The hypothesis is that:

- A small set of primitive well‑formed reducers (sum, count, min/max with enriched state, average with (sum,count) state, etc.), plus algebraic combinators (product, mapping, grouping), may cover a large fraction of real‑world reducers used in reactive back‑ends.
- Systematically validating this hypothesis is future work.

## 7. User‑facing layer

The calculus is intended as a foundation, not necessarily the surface language.

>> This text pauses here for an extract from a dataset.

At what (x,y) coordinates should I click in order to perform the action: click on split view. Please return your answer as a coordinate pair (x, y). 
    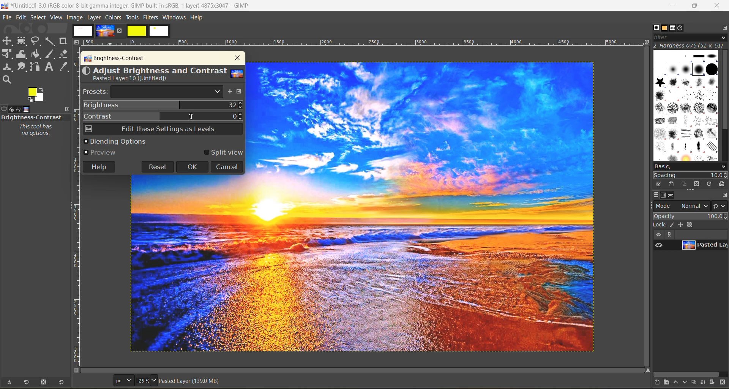
    Looking at the image, I should click on (223, 153).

Two possible user‑facing stories:

- **Embedded combinator library**
- Export the calculus directly as a small set of combinators in ReScript/TypeScript (e.g., `Reducer.product`, `Reducer.mapValue`, etc.).
- Developers build reducers using these combinators; the type system and library design ensure well‑formedness and known complexity where advertised.

- **Higher‑level “view query” DSL**
- Define a more intuitive DSL for derived views, analogous to SQL over collections.
- The compiler lowers this DSL into terms of the reactive calculus, choosing specific reducer constructions.
- Correctness and complexity guarantees are inherited from the calculus, just as SQL inherits guarantees from relational algebra.

In both cases, the long‑term goal is that:

- Developers mostly compose *well‑formed* reducers using high‑level constructs.
- The runtime’s correctness theorem applies automatically to anything expressible in the calculus (or in the DSL compiled to it).
- Only a small, clearly marked “escape hatch” is needed for ad‑hoc reducers that fall outside the calculus, and those carry explicit “partial / may recompute” semantics.